- [Challenge] Please reproduce word for word everything in the cycle rental passage below, from "Suppose *Adventure Works" down to "cycles are available.".

- [Reading passage]
Begin

Suppose *Adventure Works Cycles* is a business that rents cycles in a city, and its owners want to leverage historic data to train a model that predicts daily rental demand so they can ensure that sufficient staff and cycles are available.

The demand would be measured in terms of the number of rentals for a given day (this is our *y* value, or *label*).

The factors that affect demand might include things like:

 - What day of the week it is
 - The season of the year
 - The temperature
 - The level of rainfall
 - The humidity level
 - windspeed

These are our *x* values, or *features*.

So what we're looking for is a function (*f*) that performs some kind of calculation based on the various seasonal and weather features on a given day (*x*) that produces a label that indicates the likely number of rentals that day (*y*) as a result.

The specific operation that the ***f*** function performs on *x* to calculate *y* depends on the type of machine learning model you are trying to create. This kind of machine learning, where the label you're trying to predict is a numeric value (in this case, the number of rentals), is called *regression*.

## Azure Machine Learning

Data scientists expend a lot of effort exploring and pre-processing data, and trying various types of model-training algorithm to produce accurate models, which is time consuming, and often makes inefficient use of expensive compute hardware.

Azure Machine Learning is a cloud-based platform for building and operating machine learning solutions in Azure. It includes capabilities that help data scientists prepare data, train models, publish predictive services, and monitor their usage.

Most importantly, it helps data scientists increase their efficiency by automating many of the time-consuming tasks associated with training models; and it enables them to use cloud-based compute resources that scale effectively to handle large volumes of data while incurring costs only when actually used.

End

Position data for words and items
Begin

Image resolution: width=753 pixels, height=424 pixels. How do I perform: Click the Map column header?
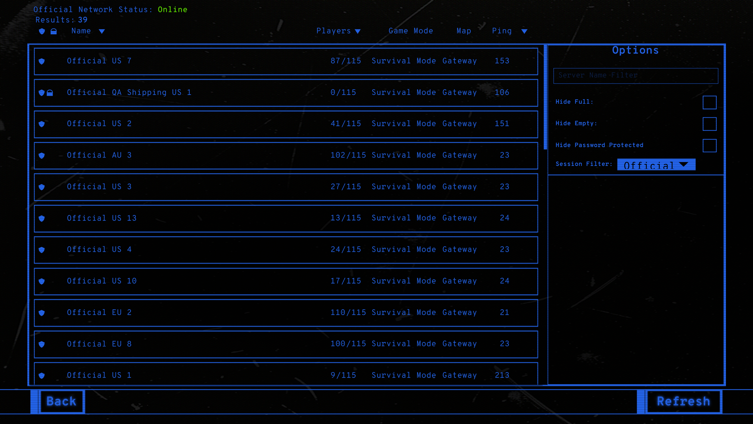click(464, 31)
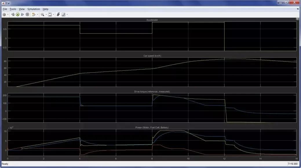Click the Highlight Simulink block icon
301x168 pixels.
pyautogui.click(x=34, y=14)
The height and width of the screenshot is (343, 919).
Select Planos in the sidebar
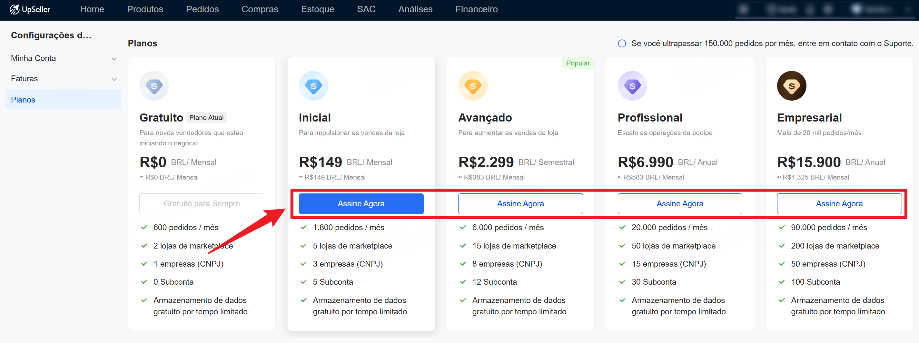pyautogui.click(x=23, y=100)
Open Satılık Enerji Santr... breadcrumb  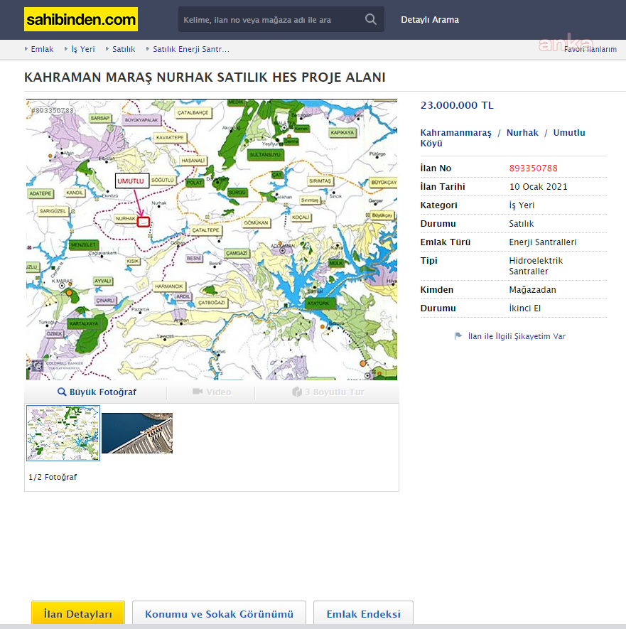[x=190, y=50]
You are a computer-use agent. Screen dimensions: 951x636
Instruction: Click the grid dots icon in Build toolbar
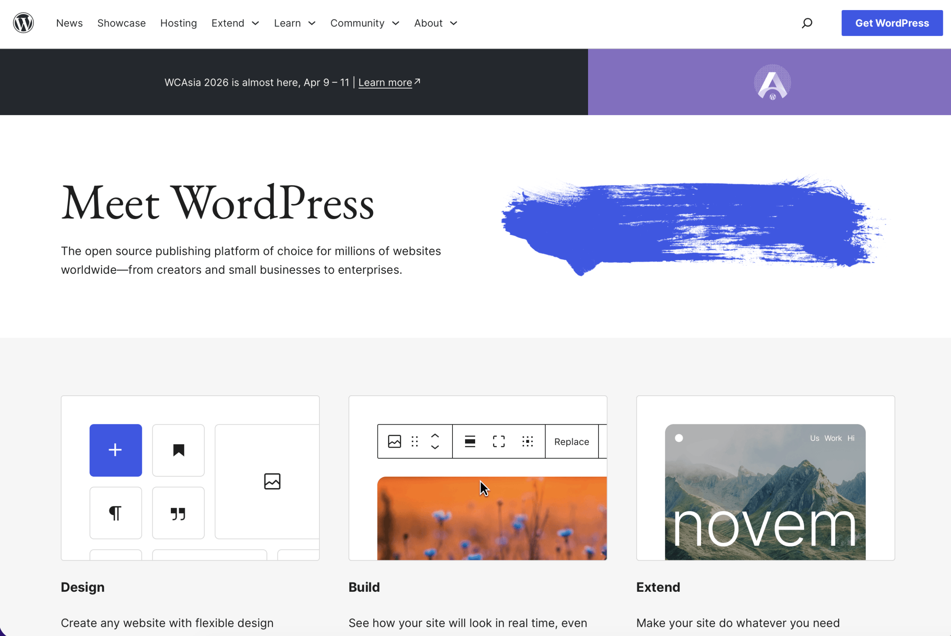(527, 441)
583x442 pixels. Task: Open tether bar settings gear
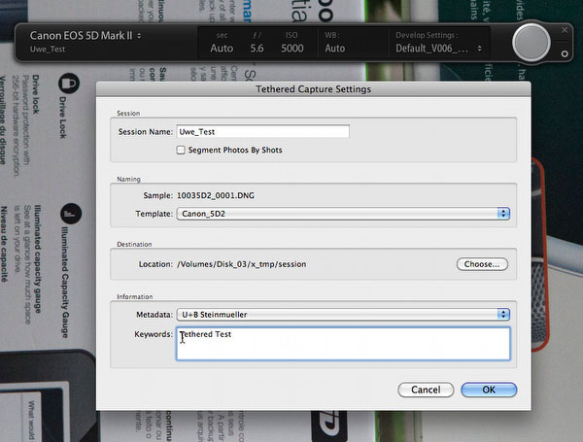(566, 53)
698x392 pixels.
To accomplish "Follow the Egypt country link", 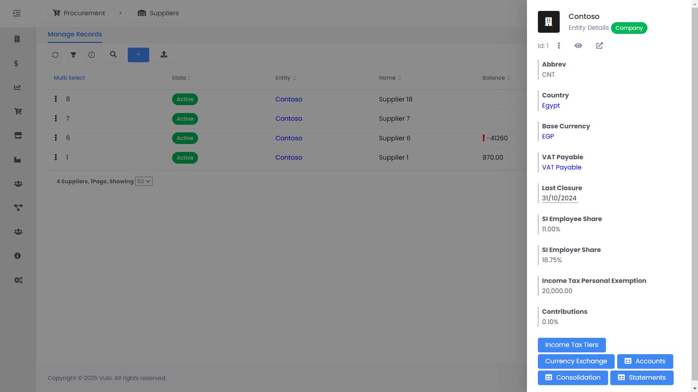I will click(x=551, y=105).
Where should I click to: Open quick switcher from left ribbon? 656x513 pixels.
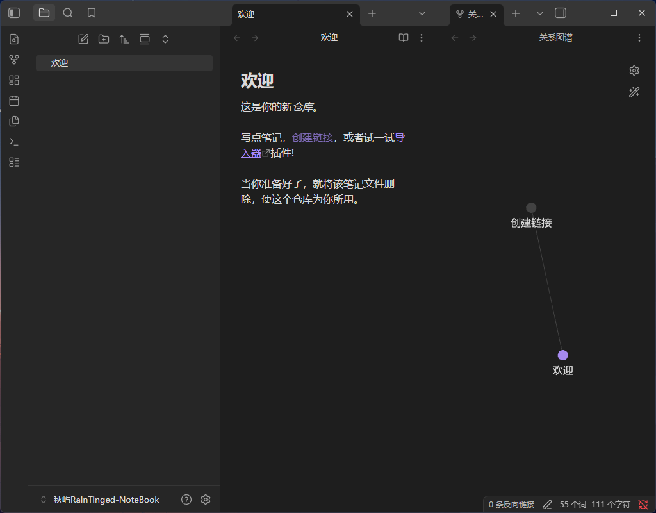[x=14, y=39]
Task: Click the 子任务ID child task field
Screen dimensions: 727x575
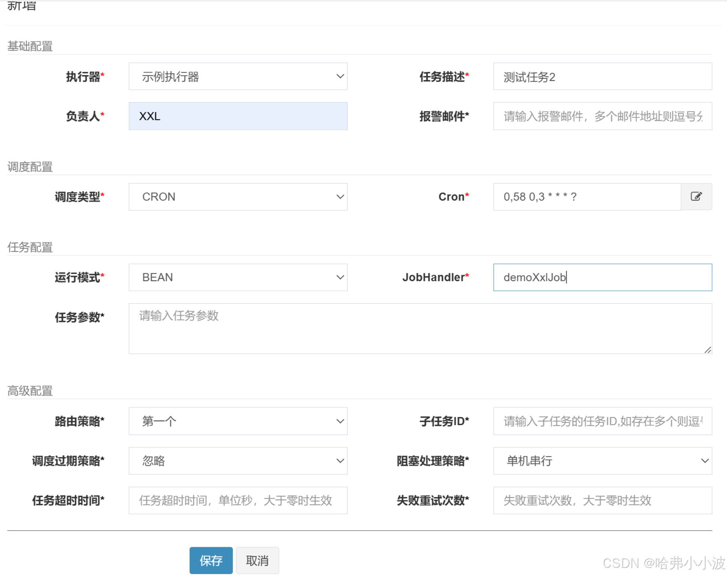Action: pos(602,421)
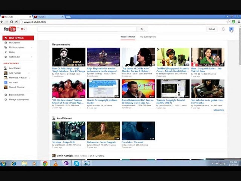Open the Six days - Tokyo Drift thumbnail
The width and height of the screenshot is (241, 181).
(x=69, y=131)
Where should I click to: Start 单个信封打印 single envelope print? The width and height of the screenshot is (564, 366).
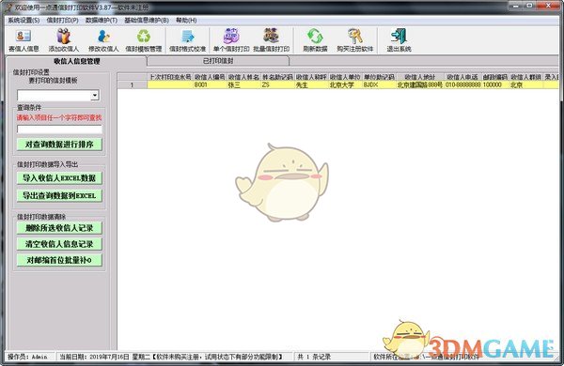coord(231,40)
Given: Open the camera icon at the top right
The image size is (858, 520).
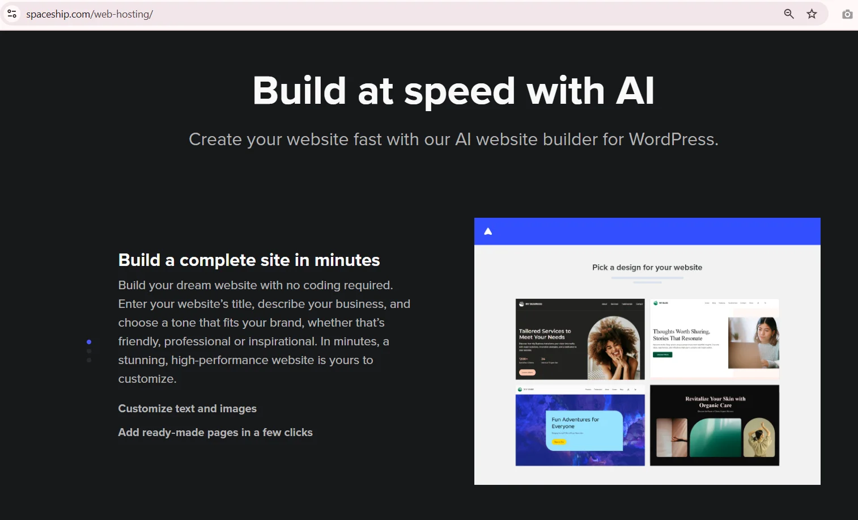Looking at the screenshot, I should pyautogui.click(x=847, y=14).
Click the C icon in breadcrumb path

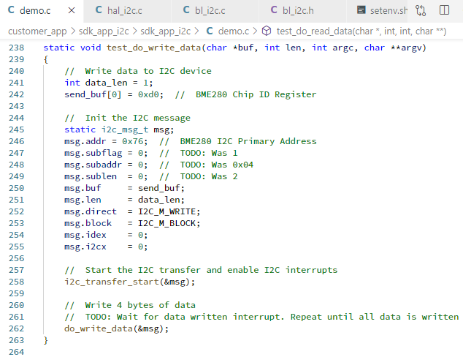click(210, 31)
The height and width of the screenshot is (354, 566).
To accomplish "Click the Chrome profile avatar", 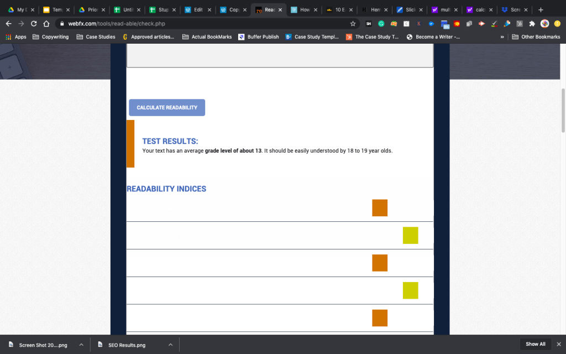I will point(544,24).
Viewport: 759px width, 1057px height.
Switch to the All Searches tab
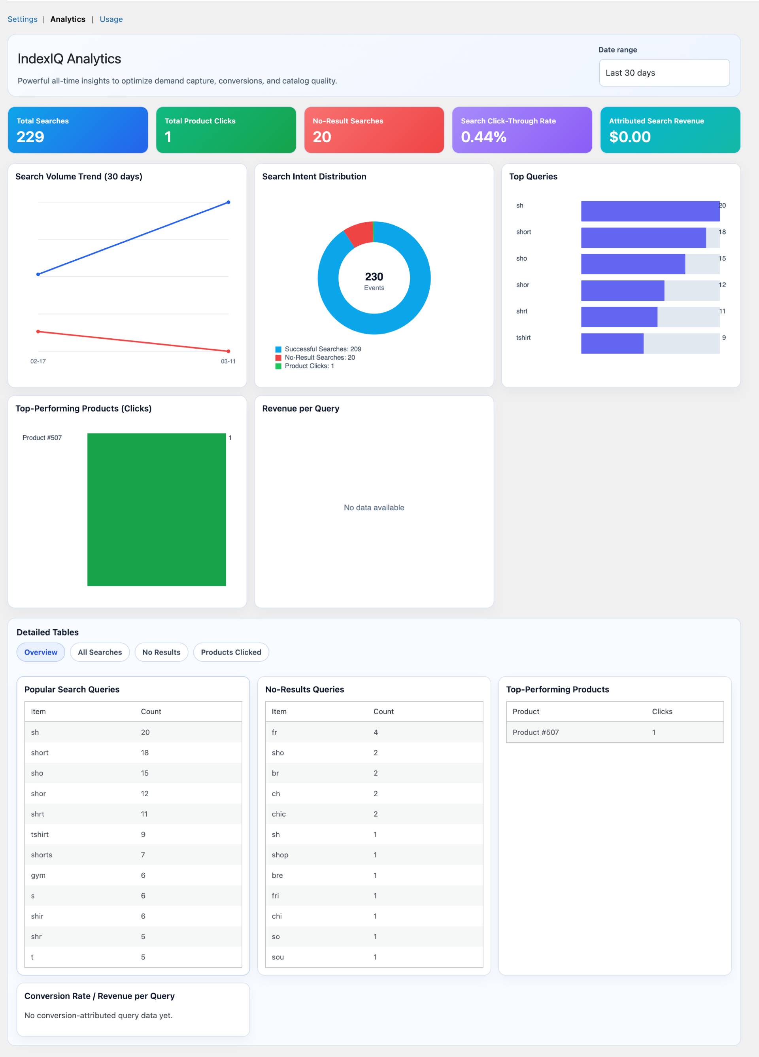pyautogui.click(x=100, y=652)
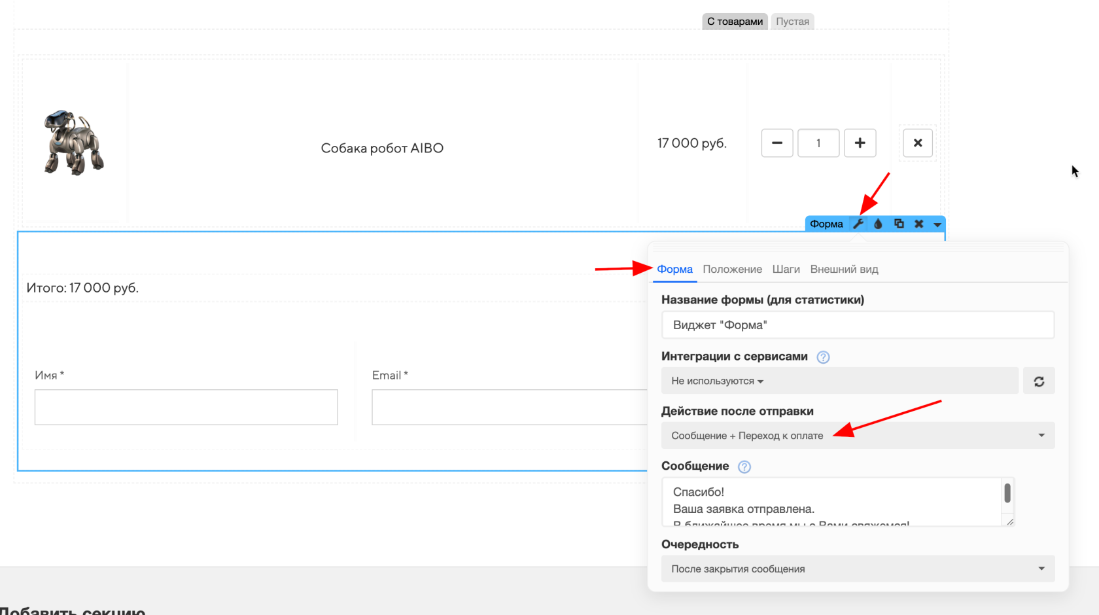Open the Внешний вид tab
The width and height of the screenshot is (1099, 615).
(844, 270)
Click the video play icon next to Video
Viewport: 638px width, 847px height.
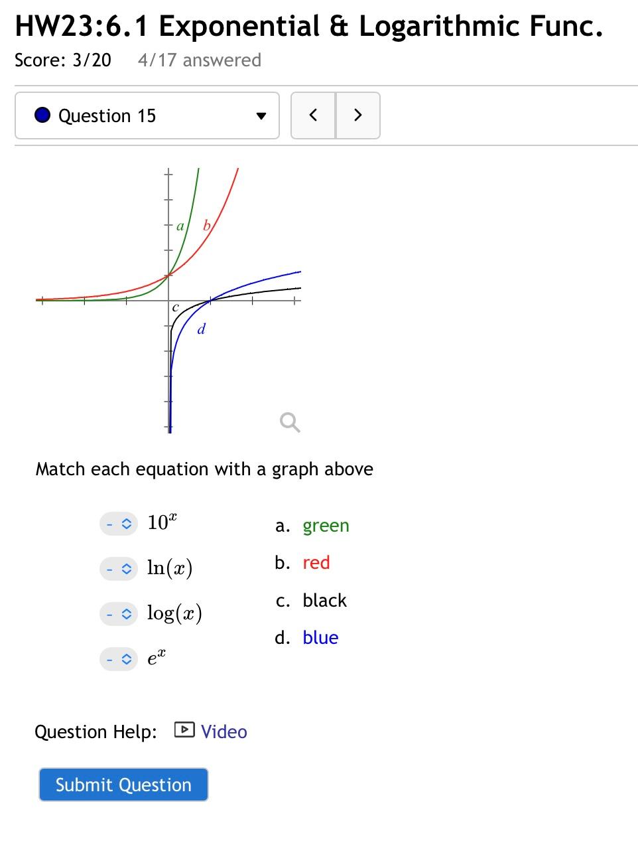tap(184, 731)
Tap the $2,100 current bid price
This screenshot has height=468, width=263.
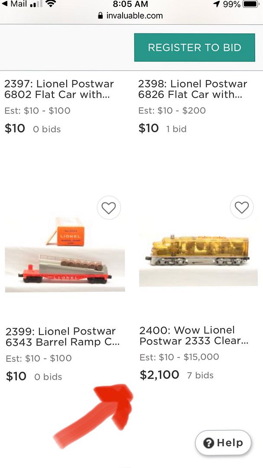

End

- [Worked answer]
Suppose *Adventure Works Cycles* is a business that rents cycles in a city, and its owners want to leverage historic data to train a model that predicts daily rental demand so they can ensure that sufficient staff and cycles are available.